Publication le 1 juillet 2026 · Mis à jour le vendredi 03 juillet 2026 dans la rubrique Bordeaux
# Projet d'usine EMME en Gironde : les opposants multiplient les actions judiciaires
Une opposition ferme à l'usine EMME en Gironde
Le projet de construction de l'usine EMME, qui doit s'implanter en partie sur les communes de Blanquefort et Saint-Louis-de-Montferrand, suscite une vive controverse. Le 30 juin, la maire de Blanquefort, Véronique Ferreira, a exprimé une position claire contre ce projet, affirmant un non ferme à la réalisation de l'usine. Cette déclaration s'inscrit dans le cadre d'une mobilisation collective des deux communes, de la Sepanso Gironde et des riverains, qui ont engagé des actions judiciaires contre les arrêtés préfectoraux autorisant le projet.
Un projet controversé
Le projet EMME, présenté par l'Élysée comme un projet de réindustrialisation d'importance nationale, vise à produire des sulfates de nickel et de cobalt pour alimenter l'industrie des batteries électriques et, selon certaines sources, aussi celle de l'armement. Cependant, ce projet se heurte à des préoccupations environnementales majeures. Les opposants, qui incluent des élus et des citoyens, contestent en particulier l'implantation de l'usine à Grattequina, une zone humide et inondable située en bordure de la Garonne.
Des actions judiciaires en cours
Pour contrer cette initiative, les communes de Blanquefort et Saint-Louis-de-Montferrand ont déposé plusieurs recours au tribunal administratif de Bordeaux.
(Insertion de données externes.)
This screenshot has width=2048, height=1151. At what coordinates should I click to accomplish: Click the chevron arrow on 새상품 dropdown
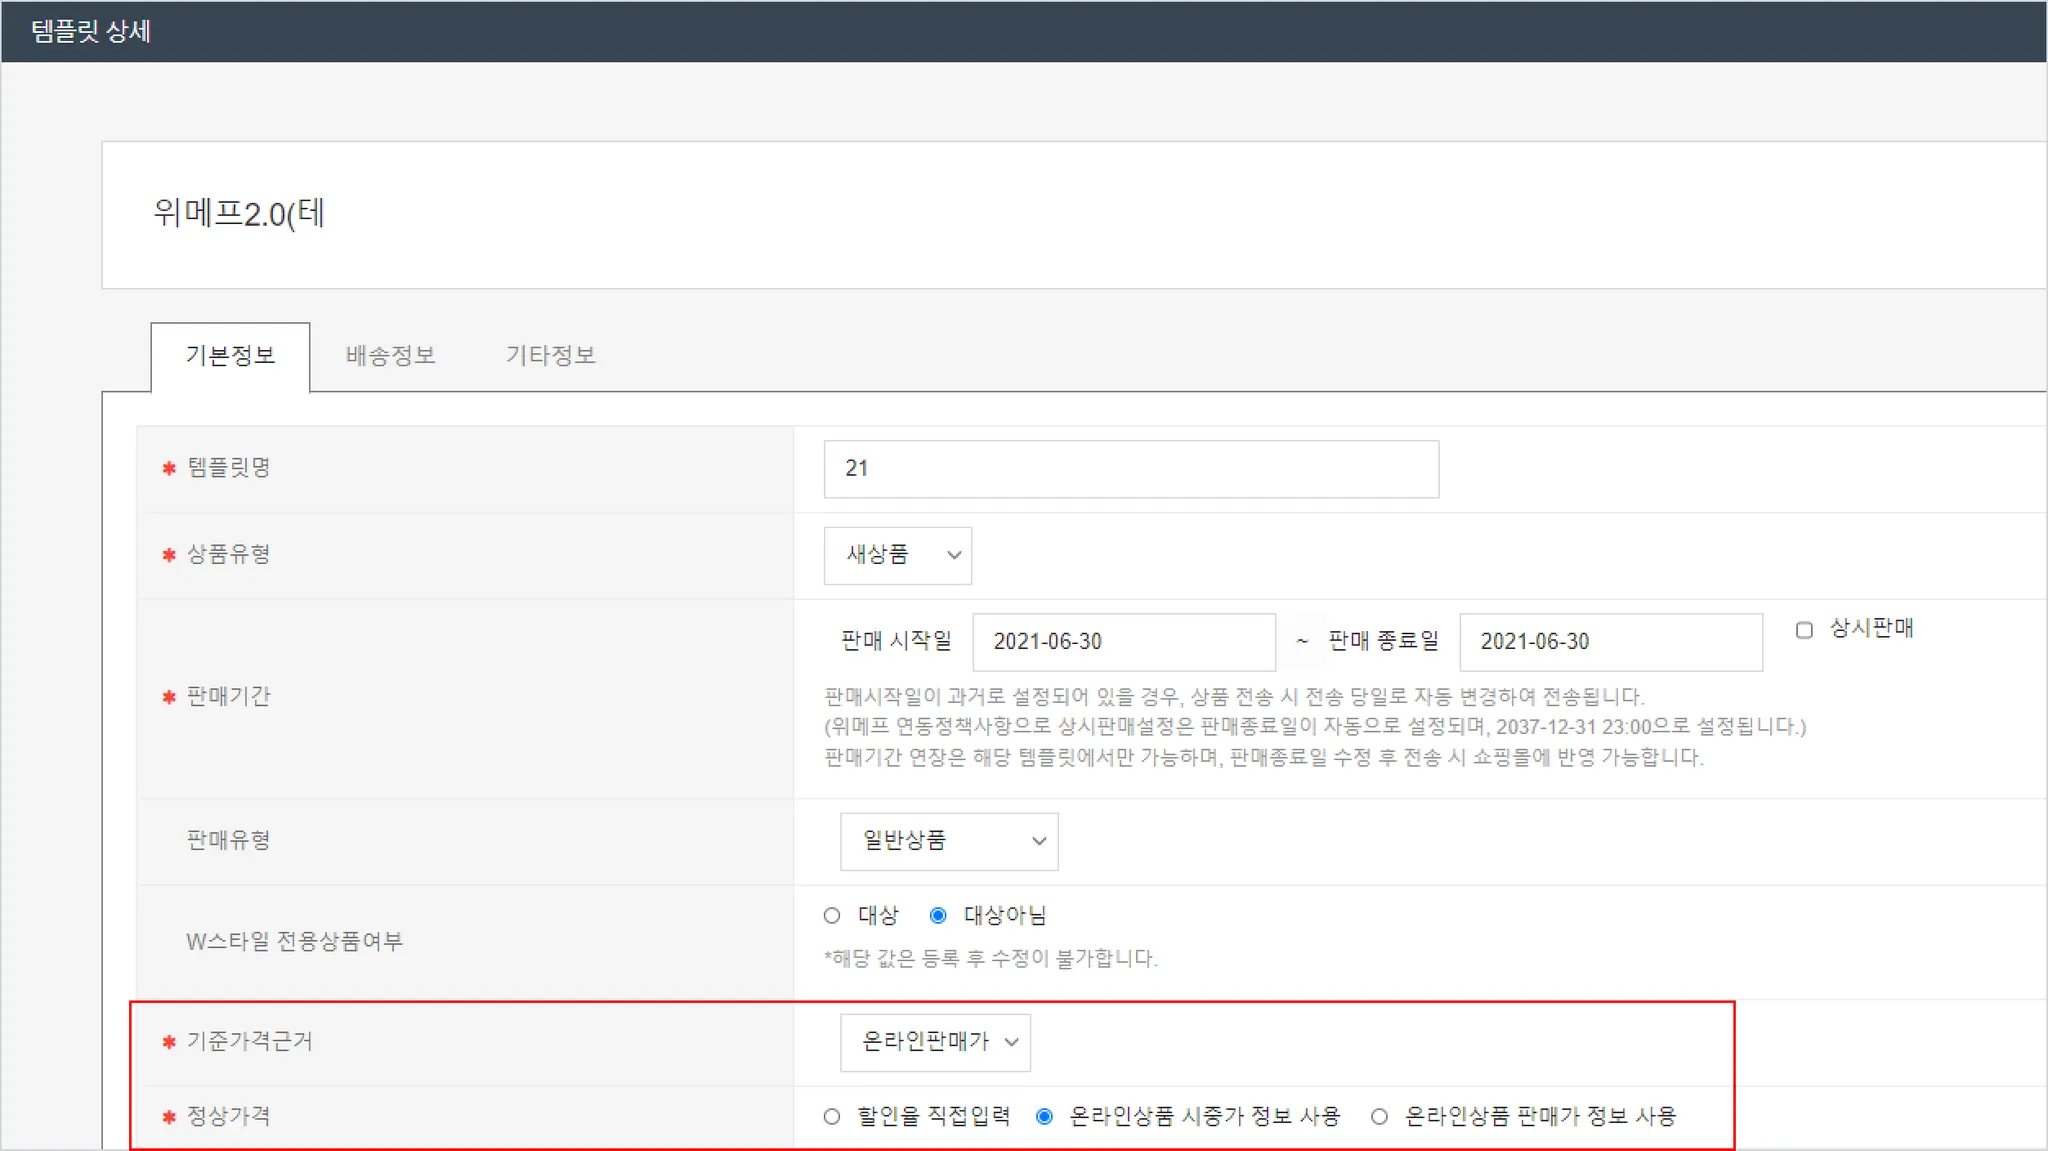tap(954, 555)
Au total, trois procédures sont en cours : l'une vise à contester la modification du plan local d'urbanisme intercommunal, une compétence habituellement réservée aux collectivités locales, tandis que les deux autres s'attaquent à un permis de construire accordé à EMME. Un référé-suspension a également été introduit pour bloquer le permis, afin d'éviter le démarrage rapide des travaux, déjà annoncés comme imminents.
Les enjeux d'une décision rapide
Les élus espèrent qu'une réponse rapide du tribunal, attendue début juillet, pourrait mettre un frein aux projets de la société EMME, qui bénéficie de 200 millions d'euros de crédits d'impôts pour sa réalisation. Véronique Ferreira a souligné que, bien qu'elle ne soit pas opposée à l'idée d'un projet industriel, les conditions d'implantation doivent être soigneusement examinées. La préservation des zones sensibles et l'impact environnemental demeurent des priorités pour les élus et les citoyens mobilisés contre ce projet.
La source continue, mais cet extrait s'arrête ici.